Eastland Major
Se déroulant dans le Montréal de l'après Crise, Eastland Major est un thriller psychologique sur la quête du bouc émissaire parfait. Tel semble devoir être le destin de Remouald (Marc-André Grondin), homme au passé trouble. Un passé qu'il devra néanmoins affronter afin de déjouer les monstres qui l'entourent.
Tourné dans un mélange de français et en d'anglais, fidèle reflet de la réalité et des tensions du Montréal de cette époque, Eastland Major mettra en vedette l'acteur polymorphe Marc-André Grondin, déjà vu chez Soderbergh (Che: Part Two), Jean-Marc Vallée (C.R.A.Z.Y.) et Stéphane Lafleur (Tu dors Nicole - Quinzaine des Réalisateurs 2014).
Eastland Major transporte le spectateur dans une quête mystérieuse à travers rues et ruelles d'une petite paroisse du Montréal de 1930, période de transformation sociale profonde.
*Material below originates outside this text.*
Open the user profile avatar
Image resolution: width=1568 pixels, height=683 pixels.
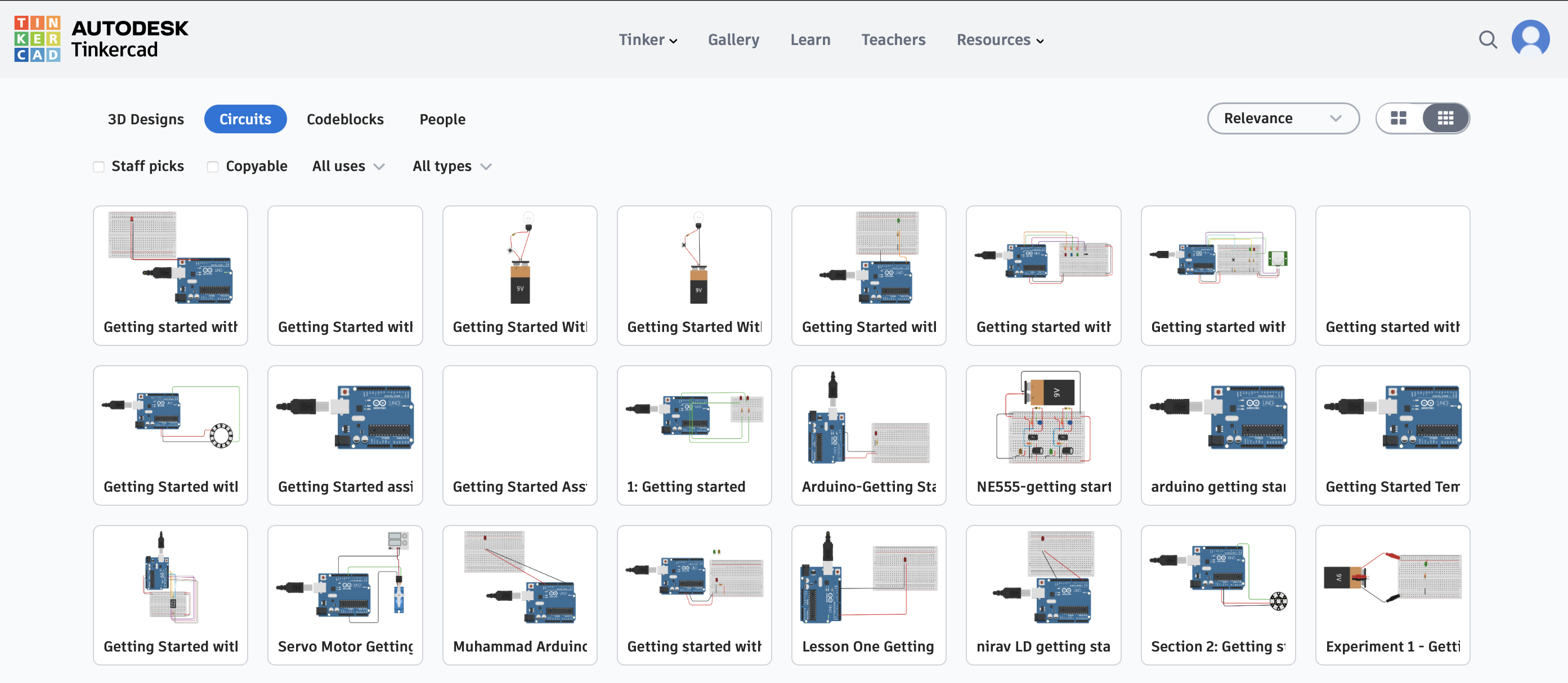click(x=1530, y=39)
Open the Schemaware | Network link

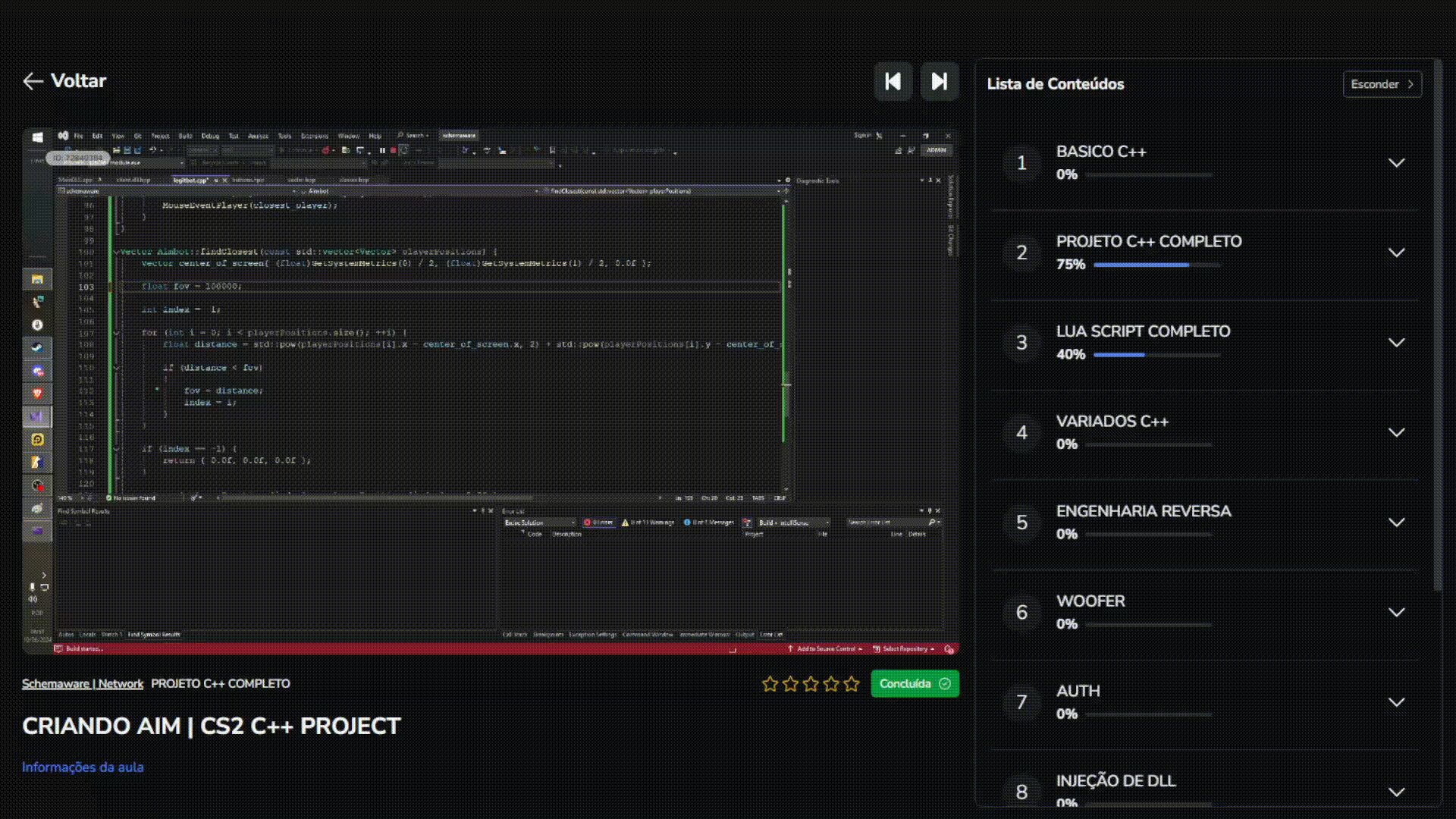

Car alors que les secousses de la Première Guerre mondiale se font encore sentir, s'installe une persistante incertitude économique. À Montréal, la métropole canadienne d'alors, cela se traduira par un afflux de réfugiés fuyant les tensions politiques d'Europe. De plus, la prohibition qui frappe à cette époque les États-Unis apporte dans la ville nombre de touristes qui cherchent la fête, et rend florissants les bars plus ou moins licites et les maisons closes. L'un et l'autre de ces phénomènes ne se faisant pas sans heurts avec la population canadienne française, très homogène et farouchement religieuse.
Eastland Major se déroule donc pendant une période de transition majeure, dans un quartier où les habitants luttent contre la pauvreté, à une époque où les institutions religieuses établissent une large part des institutions qui cimentent leur communauté. Et comme c'est le cas encore aujourd'hui dans bien des sociétés en difficulté, les protagonistes décrits dans Eastland Major se tourneront donc en masse vers la religion, afin de les aider à établir les limites de ce qui est acceptable, et de ce qui ne l'est pas... Quoique l'univers du film soit sous certains égards à la fois brutal et répressif, les représentations de la violence y seront suggérées plutôt que dépeintes de manière crue. Usant néanmoins du fil tranchant de certains des plus grands écrits urbain (tel Poe, Kafka, ou Dostoïevski), le film, en cela parfaitement respectueux de l'oeuvre de Gaétan Soucy, démontre comment pour toute collectivité la mémoire est une chose dangereuse. Le type même de distraction qu'il vaut mieux éviter.AU COEUR DE EASTLAND MAJOR
Pour comprendre l'attirance que cette histoire exerce sur le réalisateur, il faut savoir que David a passé sa jeunesse à Montréal au sein d'une famille et d'une communauté très religieuses. Il a donc vécu de l'intérieur l'expérience d'un regroupement religieux uni et refermé sur lui-même.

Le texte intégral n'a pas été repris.